The most valuable case studies show measurable results and they’re backed by real quotes from real customers.
4) Don’t Rely on Systems Limited To Predictive Maintenance Sensor Data
Predictive maintenance (PdM) sensors monitor individual variables such as vibration, but factory environments are rarely uniform. Variability in speed, load, and process conditions means single parameter monitoring often misses the full picture.
Without contextualisation across multiple sensors and operational parameters, PdM-only systems risk missing emerging issues, failing to optimise production, and leaving technology that doesn’t scale.
5) Do Prioritise Domain Expertise Over Purely Software-Driven Solutions
Predictive AI is most effective when it is guided by industry knowledge and practical experience, not just software capability.
With experienced engineers retiring and skills shortages increasing, embedding operational expertise into connected systems helps reduce reliance on specific individuals, giving access to a broader ‘skills space.’
AI should support staff with contextual intelligence, enabling informed decisions across shifts and experience levels while keeping critical insights accessible across the workforce.
6) Don’t Expect PdM Data Alone To Optimise Productivity
PdM data alone doesn’t provide insights on throughput, line setup, or supply chain performance. Systems limited to PdM often miss broader opportunities to optimise production, reduce waste, and account for variability across the plant.

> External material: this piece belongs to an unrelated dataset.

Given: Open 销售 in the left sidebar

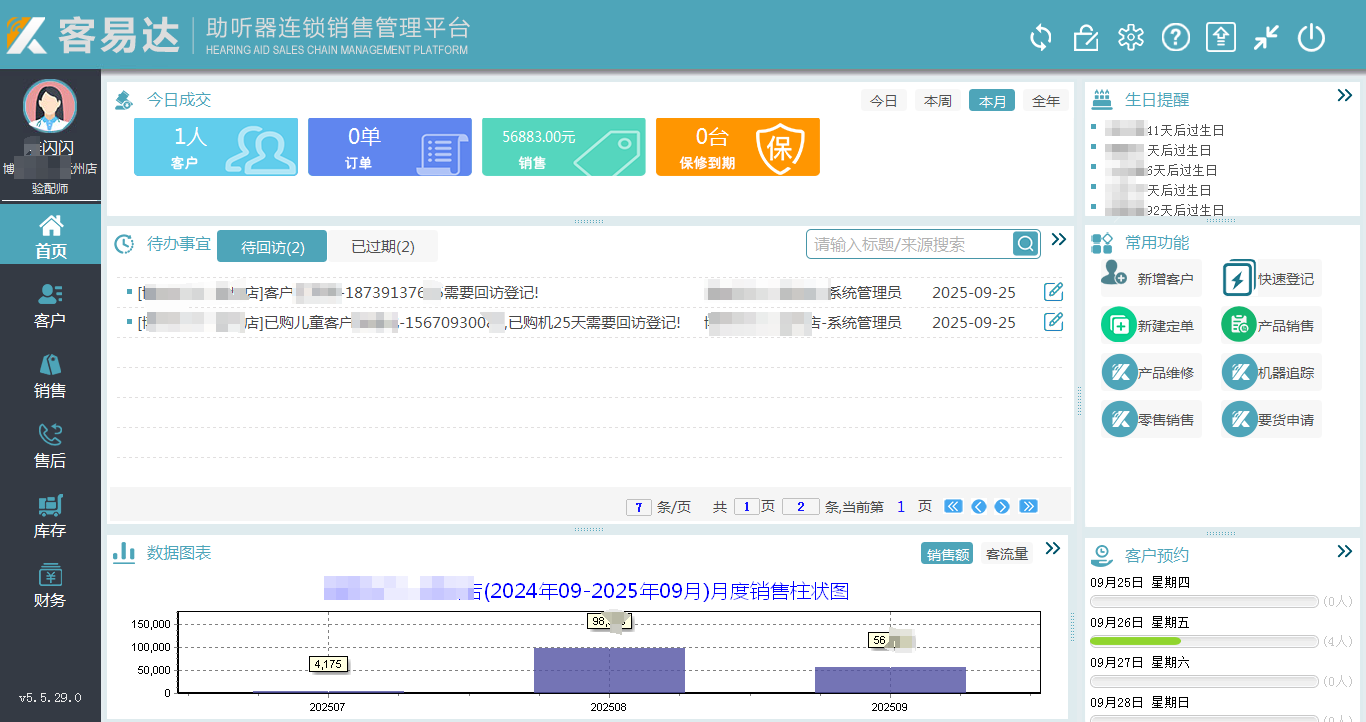Looking at the screenshot, I should coord(50,376).
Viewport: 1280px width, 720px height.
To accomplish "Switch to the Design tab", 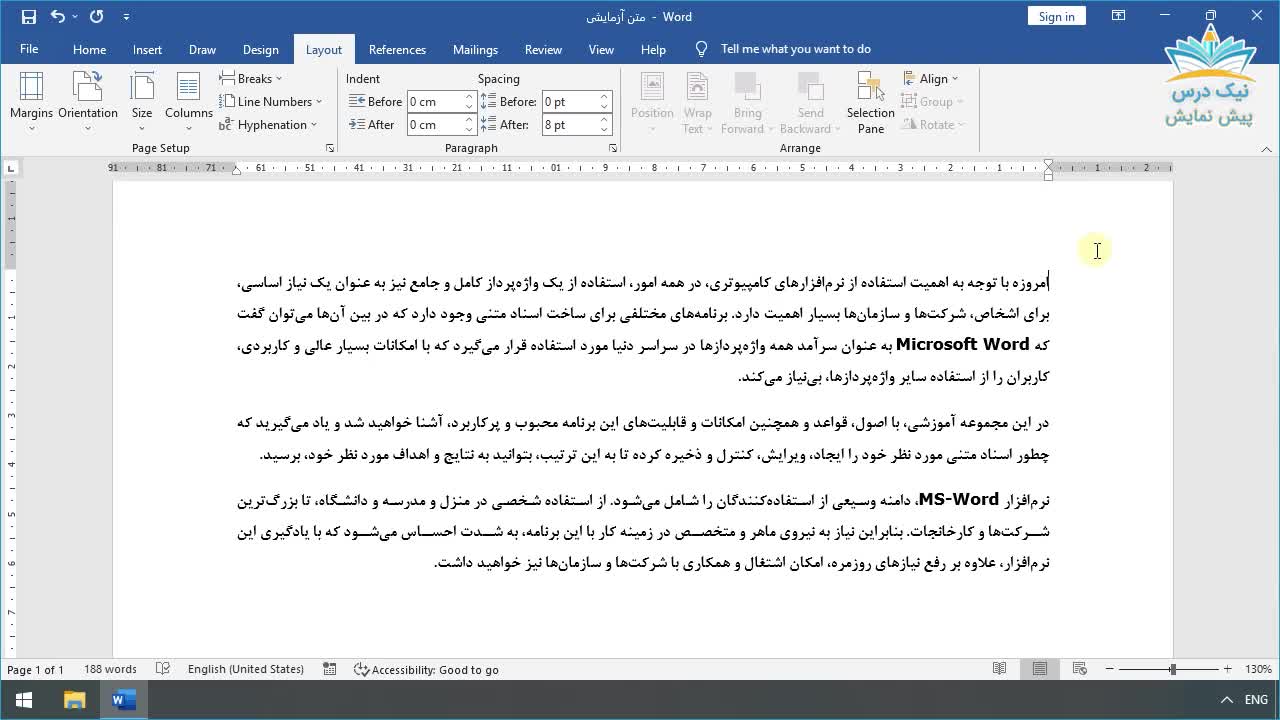I will (260, 49).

Manufacturers should seek platforms that integrate multiple operational data sources to enable proactive, plant-wide decision-making. Without this broader perspective, AI cannot guide improvements in overall productivity or supply chain efficiency, leaving operators reactive rather than proactive in managing the factory floor.
The key is to look for systems that deliver actionable insights across production and supply chain processes, not just isolated machine alerts.
7) Don’t Use Software Without a Unified Namespace
Manufacturers are exposed to a sea of buzzwords to do with AI, so it’s no wonder this can create noise and confusion when try to determine the right solution for their site
“Data lakes,” are often promoted as a solution, but collecting raw data without structure creates noise. Actionable insight depends on how data is stored, indexed, and connected.
This is where a unified namespace (UNS) is critical. A UNS structures and connects data while metadata provides context, showing how readings interact with other variables and their relevance to throughput. Without this, AI can see data but not understand it.
8) Do Retain Data Ownership
Manufacturers must retain ownership and control of their operational data, with access protected by their own protocols. Restrictive contracts that compromise data control risk intellectual property loss.
9) Do Challenge Unreasonable Claims
Claims of “billions” of alarms are a red flag, indicating poor baselining and alert management.
An effective ML system filters out false positives, presenting only the need-to-knows and intelligently guiding next actions without drowning teams in white noise.
10) Do Ensure Flexible Security Options
Accreditation alone is not enough. Security must align with a manufacturer’s own protocols and operational requirements. Flexible, demonstrable security measures backed by transparent case studies allow manufacturers to protect their data while safely integrating the system.
Ultimately, predictive AI success depends on how it’s applied. It’s not a one-off project, but a journey.
Manufacturers that question claims, prioritise transparency, and select solutions that can evolve will be best placed to future-proof operations.
The connected factory isn’t a distant vision, it’s the outcome of thoughtful, phased deployment. By focusing on actionable insights, clear performance metrics and continuous optimisation, manufacturers can move beyond hype to unlock the true productivity and operational intelligence that AI and ML promise.